Closed DaStapo closed 3 years ago

DaStapo commented 3 years ago

I assume this is not supposed to happen, but I checked the model's parameters after training and these were the values from the final IndRNN layer in my model: rnn2.bias Parameter containing: tensor([0., 0., 0., 0., 0., 0., 0., 0., 0., 0., 0., 0., 0., 0., 0., 0., 0., 0., 0., 0., 0., 0., 0., 0., 0., 0., 0., 0., 0., 0., 0., 0., 0., 0., 0., 0., 0., 0., 0., 0., 0., 0., 0., 0., 0., 0., 0., 0., 0., 0., 0., 0., 0., 0., 0., 0., 0., 0., 0., 0., 0., 0., 0., 0.], requires_grad=True)

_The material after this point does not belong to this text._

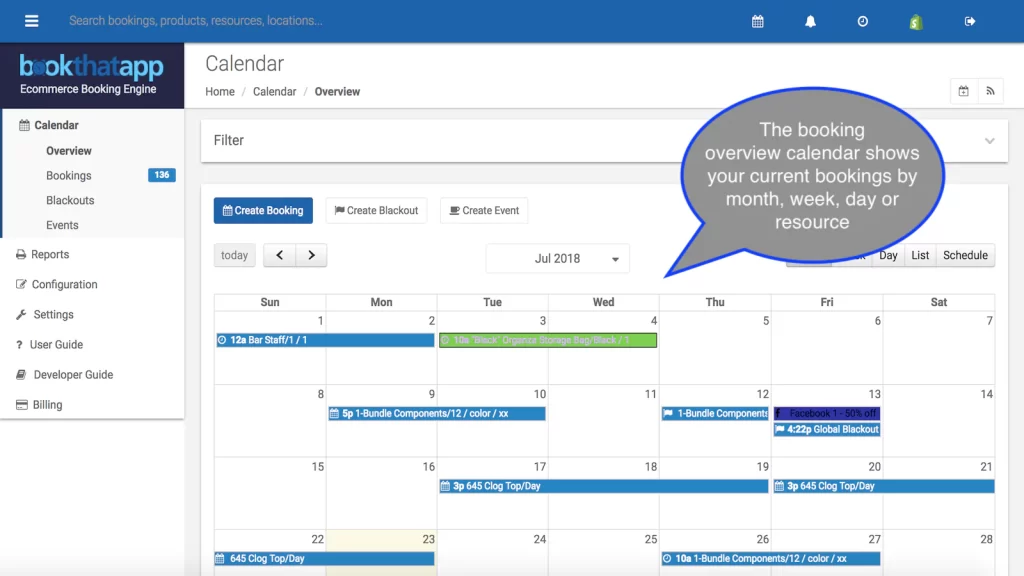1024x576 pixels.
Task: Switch to Schedule view
Action: [965, 255]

This is my module: self.rnn = haste.IndRNN(input_dim, hidden_dim, batch_first=True, zoneout=0.1, return_state_sequence=True) self.rnn2 = haste.IndRNN(hidden_dim, 64, batch_first=True, zoneout=0.075) self.d1 = nn.Dropout(0.15)

And forward function: out, (hn) = self.rnn(x) out, (hn) = self.rnn2(self.d1(out))

DaStapo commented 3 years ago

Nevermind, I didn't include the final layer to the optimizer.